Multiple config files and filter application

I want to pass a directory as the -f argument to load several config files but I'm concerned about filter sequence.The following is a pair of typical config files. Is my usage of conditionals appropriate to have the filters from config 1 process input 1 data only? Same for the elasticsearch indices, I want them named according to the tags I set in the input sections.

# config file 1
input{
    http{
        port => 9001
        tags => ["input1"]
        ...
    }
}
filter{
    if "input1" in [tags]{
        filterA{
            # do stuff to input1 data
        }
        filterB{
            # do stuff to input1 data
        }
    }
}
output{
    if "input1" in [tags]{
        elasticsearch{
            index => "logstash-system1-%{+YYYY.MM.dd}"
            ...
        }
    }    
}

Second config file in same directory:

# config file 2
input{
    http{
        port => 9002
        tags => ["input2"]
        ...
    }
}
filter{
    if "input2" in [tags]{
        filterA{
            # do stuff to input2 data
        }
        filterB{
            # do stuff to input2 data
        }
    }
}
output{
    if "input2" in [tags]{
        elasticsearch{
            index => "logstash-system2-%{+YYYY.MM.dd}"
            ...
        }
    }    
}

Also, would it be more appropriate to use the "type" field for this?

Is my usage of conditionals appropriate to have the filters from config 1 process input 1 data only?

Yes.

Also, would it be more appropriate to use the "type" field for this?

That depends on the messages. Can it be argued that the messages arriving on ports 9001 and 9002 are different kinds?

Thanks Magnus, good to know I'm on track. I think you're right in that, in this case, the two inputs' types probably should be the same. I'll keep using tags. BTW, is there a difference? I've read that the type tag cannot be overwritten, i.e. cannot be given a new value once set. Is the same true for tags?

A message can have all of its fields, including tags and the type, altered from Logstash filters. Once index in Elasticsearch I don't think you can update the type field. I suspect you have to reindex the document. Well, maybe you can update type but then type will differ from _type and that's probably bad.
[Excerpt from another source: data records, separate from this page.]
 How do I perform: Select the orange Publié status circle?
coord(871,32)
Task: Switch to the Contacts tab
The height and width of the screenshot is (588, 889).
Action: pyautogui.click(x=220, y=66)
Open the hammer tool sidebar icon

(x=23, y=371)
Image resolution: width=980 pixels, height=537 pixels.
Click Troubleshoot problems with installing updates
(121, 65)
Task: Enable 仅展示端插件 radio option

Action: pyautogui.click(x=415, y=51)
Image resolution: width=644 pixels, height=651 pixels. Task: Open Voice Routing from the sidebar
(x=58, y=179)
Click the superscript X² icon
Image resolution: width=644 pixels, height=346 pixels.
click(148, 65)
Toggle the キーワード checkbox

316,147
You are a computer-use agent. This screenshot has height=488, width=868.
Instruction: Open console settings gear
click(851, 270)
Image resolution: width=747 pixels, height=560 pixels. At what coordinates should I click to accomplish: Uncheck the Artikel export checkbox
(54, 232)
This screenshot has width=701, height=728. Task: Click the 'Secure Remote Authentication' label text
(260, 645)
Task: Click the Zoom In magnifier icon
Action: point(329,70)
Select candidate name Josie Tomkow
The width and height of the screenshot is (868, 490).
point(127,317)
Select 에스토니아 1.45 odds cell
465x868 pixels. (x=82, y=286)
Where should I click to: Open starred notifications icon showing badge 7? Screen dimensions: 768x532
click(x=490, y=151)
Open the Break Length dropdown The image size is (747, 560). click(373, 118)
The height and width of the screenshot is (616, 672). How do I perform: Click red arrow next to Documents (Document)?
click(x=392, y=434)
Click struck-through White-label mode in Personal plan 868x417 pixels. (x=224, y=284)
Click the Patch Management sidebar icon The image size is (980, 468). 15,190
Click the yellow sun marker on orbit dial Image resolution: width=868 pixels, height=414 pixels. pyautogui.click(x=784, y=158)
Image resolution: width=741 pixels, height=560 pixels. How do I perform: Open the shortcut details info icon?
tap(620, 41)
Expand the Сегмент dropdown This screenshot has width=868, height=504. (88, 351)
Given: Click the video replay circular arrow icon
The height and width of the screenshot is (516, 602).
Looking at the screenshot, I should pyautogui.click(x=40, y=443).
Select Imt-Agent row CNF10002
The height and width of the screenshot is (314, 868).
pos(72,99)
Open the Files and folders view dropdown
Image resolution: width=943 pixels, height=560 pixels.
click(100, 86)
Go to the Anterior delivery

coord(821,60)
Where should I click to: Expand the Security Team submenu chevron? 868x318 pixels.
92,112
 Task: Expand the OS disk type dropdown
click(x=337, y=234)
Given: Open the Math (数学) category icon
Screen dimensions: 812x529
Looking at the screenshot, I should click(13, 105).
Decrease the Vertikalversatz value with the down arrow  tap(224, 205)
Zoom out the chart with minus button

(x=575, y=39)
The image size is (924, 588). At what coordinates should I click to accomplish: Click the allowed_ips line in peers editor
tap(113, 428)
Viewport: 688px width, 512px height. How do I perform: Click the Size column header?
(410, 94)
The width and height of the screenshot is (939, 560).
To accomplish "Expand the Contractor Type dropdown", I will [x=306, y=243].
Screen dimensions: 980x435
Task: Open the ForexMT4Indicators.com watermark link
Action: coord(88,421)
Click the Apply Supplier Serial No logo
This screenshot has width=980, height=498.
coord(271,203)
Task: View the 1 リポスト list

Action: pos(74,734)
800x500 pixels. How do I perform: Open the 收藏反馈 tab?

Ok good to know. I find this on Jdbc input plugin | Logstash Reference [8.11] | Elastic very confusing then:

If you try to set a type on an event that already has one (for
example when you send an event from a shipper to an indexer) then
a new input will not override the existing type. A type set at
the shipper stays with that event for its life even
when sent to another Logstash server.

What's meant by that is if you have an input like

lumberjack {
  ...
  type => "foo"
}

to receive messages from logstash-forwarder or another Logstash instance, incoming messages won't be stamped with the "foo" type if the type field is already set. But, you can definitely use e.g. a mutate filter to overwite the type value.

The documentation you quoted isn't very relevant for the jdbc input. The type option is, like add_field and a few others, generic for all filters.